• List of tasks
A. Retype the portion of the Leo Weber passage starting at "As he grew up, Leo" and ending at "short by war.".
B. According to the passage about Leo Weber, in what year did he graduate from Southeast Catholic High School?
C. Carry on with the passage about Leo Weber's early life, picking up after its final sentence.

• Reading text
________________________________________

Lloyd also discovered that Weber’s mother was Mary Moran and his father was also named Leo Weber. He had five siblings, including a sister, Anna May Weber, the same Anna May Weber who would later have a home on the 7500 block of Pleasure Avenue in Sea Isle. When Leo Weber was born, the family lived at 124 Daly Street in Philadelphia.
As he grew up, Leo Weber would attend Our Lady of Mt. Carmel grade school and Southeast Catholic High School, graduating in 1942. Among the artifacts that Lloyd found in the trash bag was an old black and white photo of Leo’s high school sweetheart, signed, “To Leo, August 1943, Theresa.” It was a love affair tragically cut short by war.

________________________________________

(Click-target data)
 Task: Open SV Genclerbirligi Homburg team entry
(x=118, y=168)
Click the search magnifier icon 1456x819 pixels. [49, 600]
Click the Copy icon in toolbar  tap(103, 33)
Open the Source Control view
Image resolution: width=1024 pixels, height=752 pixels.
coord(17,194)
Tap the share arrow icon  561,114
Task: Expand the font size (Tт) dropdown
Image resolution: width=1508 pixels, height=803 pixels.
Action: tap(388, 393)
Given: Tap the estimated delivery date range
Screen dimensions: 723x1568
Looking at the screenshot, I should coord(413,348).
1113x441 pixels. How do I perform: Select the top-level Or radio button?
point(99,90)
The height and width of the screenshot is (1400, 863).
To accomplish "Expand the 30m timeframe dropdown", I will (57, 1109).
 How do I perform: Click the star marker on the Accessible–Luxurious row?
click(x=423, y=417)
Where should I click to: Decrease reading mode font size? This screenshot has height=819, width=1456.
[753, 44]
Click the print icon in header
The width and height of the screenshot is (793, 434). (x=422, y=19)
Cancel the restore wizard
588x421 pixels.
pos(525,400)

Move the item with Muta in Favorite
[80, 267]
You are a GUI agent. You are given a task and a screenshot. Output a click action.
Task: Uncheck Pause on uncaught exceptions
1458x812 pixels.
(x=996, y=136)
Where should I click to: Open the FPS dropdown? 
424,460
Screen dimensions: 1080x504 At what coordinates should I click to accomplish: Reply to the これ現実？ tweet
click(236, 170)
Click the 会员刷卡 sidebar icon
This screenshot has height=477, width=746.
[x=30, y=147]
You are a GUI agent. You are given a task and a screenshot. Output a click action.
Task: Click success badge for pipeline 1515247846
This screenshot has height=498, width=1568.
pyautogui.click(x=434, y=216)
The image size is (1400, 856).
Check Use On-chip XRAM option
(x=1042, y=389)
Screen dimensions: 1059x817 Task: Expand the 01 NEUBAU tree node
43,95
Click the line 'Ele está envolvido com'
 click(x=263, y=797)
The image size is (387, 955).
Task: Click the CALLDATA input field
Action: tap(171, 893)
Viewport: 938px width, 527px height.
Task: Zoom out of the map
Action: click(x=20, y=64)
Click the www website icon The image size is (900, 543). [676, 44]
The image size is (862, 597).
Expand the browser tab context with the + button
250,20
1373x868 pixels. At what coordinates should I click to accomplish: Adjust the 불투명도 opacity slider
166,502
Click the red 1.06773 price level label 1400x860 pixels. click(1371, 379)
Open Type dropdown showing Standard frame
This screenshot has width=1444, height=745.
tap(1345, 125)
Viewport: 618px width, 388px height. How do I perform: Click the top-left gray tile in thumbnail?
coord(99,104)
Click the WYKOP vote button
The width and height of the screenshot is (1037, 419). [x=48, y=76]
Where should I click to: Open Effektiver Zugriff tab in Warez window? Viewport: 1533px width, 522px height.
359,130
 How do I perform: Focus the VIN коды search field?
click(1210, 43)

________________________________________

• The answers
A.
As he grew up, Leo Weber would attend Our Lady of Mt. Carmel grade school and Southeast Catholic High School, graduating in 1942. Among the artifacts that Lloyd found in the trash bag was an old black and white photo of Leo’s high school sweetheart, signed, “To Leo, August 1943, Theresa.” It was a love affair tragically cut short by war.

B. 1942

C.
After the war broke out, Leo wanted to join the military as a member of an air crew. Lloyd discovered in the documents that Leo was too young at that time to be an air crew member. But Leo persisted, forging his father’s signature on a parental consent form to get him into the air service. He entered the military in 1943. He held the rank of private.
As he dug deeper and deeper into the trash bag, it dawned on Lloyd that what he was reading was Leo Weber’s life story – unfolding page by page, document by document. What started off feeling like an invasion of privacy was rapidly turning into a friendship, Lloyd recalled.
“I said, ‘Patti, I’ve got this man’s whole life on my work bench.’ I just felt that I really got to know this guy,” Lloyd said of what he told his wife, Patti.
The back of the Purple Heart is engraved with Leo F. Weber's name.
At one point, Lloyd pulled out a box from the trash bag containing Weber’s Purple Heart. After sorting through some pictures and papers, Lloyd found an envelope. Feeling uneasy about the envelope’s contents, Lloyd began to pace.
But he felt compelled to open it. Inside, he saw a letter addressed to Leo Weber’s mother informing her that her son had been killed in action on Feb. 19, 1944, in northern Africa and that his remains were buried in a cemetery in Nettuno, Italy.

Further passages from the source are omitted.